HUAGLAHAGLAGALAHAHGALAGH
Go Pens.

Sunday, August 16, 2009

Twitter is broken or something. We are okay. Looked for the nearest Wal-Mart, almost searched in the GPS under "lodging." We rule.

Friday, August 14, 2009

greetings from the road.

If you are following our Twitter, you are aware that we are currently in a Panera Bread somewhere in Alabama. It's air-conditioned and clean and safe and has free wi-fi, making it the most civilized place we've seen in days. So we thought we'd take this chance to give you a sample of what our trip has been visually.
Caged zambonis in a storage room we were most certainly not allowed to be in at the RBC Center.

PH Staff authorizes themselves, bitches.

We think this sign was in South Carolina. But we could be tragically off target. Either way, it really captures the way that this entire trip is going.

Talbot Trash Patrol. The people who pick up the solo cups on his front lawn every morning? The lucky individuals cleaning his hot tub? It leaves so much to the imagination.

We weren't even a little bit sure why there was a piece of cardboard with the word "clothes" taped onto our shady motel door with blue electrical tape. But we loved it.

Our nightstand at said motel.

They had our favorite channel.

The parking lot was equally as savory as the inside of the room!
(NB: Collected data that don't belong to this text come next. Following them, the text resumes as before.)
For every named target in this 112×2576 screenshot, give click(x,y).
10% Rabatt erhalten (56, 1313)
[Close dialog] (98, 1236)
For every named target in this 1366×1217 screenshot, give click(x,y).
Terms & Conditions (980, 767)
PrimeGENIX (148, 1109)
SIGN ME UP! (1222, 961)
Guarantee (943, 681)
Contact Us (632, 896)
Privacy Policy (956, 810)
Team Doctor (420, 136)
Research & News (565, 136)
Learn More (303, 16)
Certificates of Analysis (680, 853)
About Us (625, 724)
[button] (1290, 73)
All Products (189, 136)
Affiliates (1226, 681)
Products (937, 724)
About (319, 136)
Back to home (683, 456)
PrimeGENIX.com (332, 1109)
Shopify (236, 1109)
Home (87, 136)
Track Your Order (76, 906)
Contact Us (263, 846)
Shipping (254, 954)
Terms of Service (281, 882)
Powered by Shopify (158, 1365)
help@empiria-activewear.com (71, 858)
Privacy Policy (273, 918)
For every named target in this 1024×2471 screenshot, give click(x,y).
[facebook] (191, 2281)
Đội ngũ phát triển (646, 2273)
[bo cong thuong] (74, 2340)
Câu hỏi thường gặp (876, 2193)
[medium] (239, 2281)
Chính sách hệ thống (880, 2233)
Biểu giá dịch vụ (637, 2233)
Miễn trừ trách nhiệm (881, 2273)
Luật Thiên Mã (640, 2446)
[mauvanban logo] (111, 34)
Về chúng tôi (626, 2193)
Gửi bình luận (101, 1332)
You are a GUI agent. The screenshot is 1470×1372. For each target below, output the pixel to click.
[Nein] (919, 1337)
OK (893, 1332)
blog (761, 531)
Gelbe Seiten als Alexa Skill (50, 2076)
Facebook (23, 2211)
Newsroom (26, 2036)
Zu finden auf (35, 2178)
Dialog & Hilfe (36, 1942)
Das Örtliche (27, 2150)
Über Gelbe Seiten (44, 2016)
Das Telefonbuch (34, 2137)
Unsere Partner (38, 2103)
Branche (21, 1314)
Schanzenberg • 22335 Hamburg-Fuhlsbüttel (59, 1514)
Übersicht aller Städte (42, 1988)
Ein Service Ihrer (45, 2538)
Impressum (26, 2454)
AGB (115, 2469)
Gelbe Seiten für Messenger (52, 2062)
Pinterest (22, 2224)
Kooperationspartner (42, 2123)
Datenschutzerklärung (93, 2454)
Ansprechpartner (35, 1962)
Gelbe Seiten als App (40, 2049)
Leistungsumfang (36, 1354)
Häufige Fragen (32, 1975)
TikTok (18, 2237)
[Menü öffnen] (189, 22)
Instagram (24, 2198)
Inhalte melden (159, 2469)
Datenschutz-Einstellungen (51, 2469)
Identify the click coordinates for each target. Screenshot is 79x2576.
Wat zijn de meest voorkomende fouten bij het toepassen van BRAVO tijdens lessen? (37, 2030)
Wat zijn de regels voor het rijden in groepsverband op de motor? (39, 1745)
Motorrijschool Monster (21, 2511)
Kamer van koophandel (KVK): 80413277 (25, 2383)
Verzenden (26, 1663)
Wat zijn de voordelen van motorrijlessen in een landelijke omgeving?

The French Quarter in New Orleans boasted some really magnificent products.

...and some equally magnificent places.

The sandwiches we purchased here were just ribs and chicken between bread. With the bones and everything. Alabama might know BBQ, but it doesn't know shit about sandwiches.

The GPS said that we were in an abyss when were were actually just on a horrifyingly scary back road in Mississippi. At least it was paved.

Unlike this shit, which the GPS swore to us was a legit road that we could take all over the place no matter what we thought or how many trees were growing into the middle of it. Nothing has ever been less of a road than this. Ever.

That is all we have for you right now. Stay tuned on Twitter, because really, we're still not sure we're going to make it out of this alive. Should we actually survive, we'll return on Tuesday, at which point we'll be hosting several contests to help all of you win FABULOUS prizes, which we will probably mail long after you've forgotten you won. (Girls, we're mailing them soon, we love you, forgive us.)

Wish us luck.
Go Pens.

Sunday, August 9, 2009

driving the van


Privet! Kak dela? Men'a zovut Allison.
(See, Kim wasn't kidding when she said I knew some Russians!).
Anyway, Zoe and Kim are somewhere in VA. They so kindly handed me the keys to the van. Don't worry, I am now sober so there is no need for cries of "no waay im friving a van tihgt n now". See, if I was drunk, I would take a cab.


OH! Speaking of cabs...

Patrick Kane was arrested this morning.

Allegedly, he assaulted and robbed a cab driver.

Puck Daddy

TSN


"The report says the cab fare was $13.80 and the Kanes handed the driver $15. He claims he had only $1 change and was not in possession of another twenty cents to give back. According to the police report, both Kanes took their money back and punched the cabbie in the face and head."

Ummmmmm...

$0.20 is 1/8625000 of Kane's salary... just to add some perspective to the mix.




Maybe Kaner will get lucky, and they will accidentally try him as a juvenile. Easy mistake, if you ask me.


EDIT:


There really are no words.
(Although P. Kane is looking like a fattie... and I can't decide if its Nash fat, or Hartnell fat.)